Start of PROVIDED INFORMATION

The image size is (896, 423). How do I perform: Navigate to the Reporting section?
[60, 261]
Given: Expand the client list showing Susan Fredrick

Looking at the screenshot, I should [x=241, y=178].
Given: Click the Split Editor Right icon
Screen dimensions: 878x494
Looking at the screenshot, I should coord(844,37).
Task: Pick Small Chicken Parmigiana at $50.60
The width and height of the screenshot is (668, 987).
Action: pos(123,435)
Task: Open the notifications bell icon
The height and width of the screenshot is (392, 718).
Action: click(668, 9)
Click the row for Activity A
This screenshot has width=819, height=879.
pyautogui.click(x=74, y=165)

End of PROVIDED INFORMATION

> WORK INSTRUCTIONS: Show the lines of the records above that mention "Task".

> SOLUTION BELOW:
Task: Pick Small Chicken Parmigiana at $50.60
Task: Open the notifications bell icon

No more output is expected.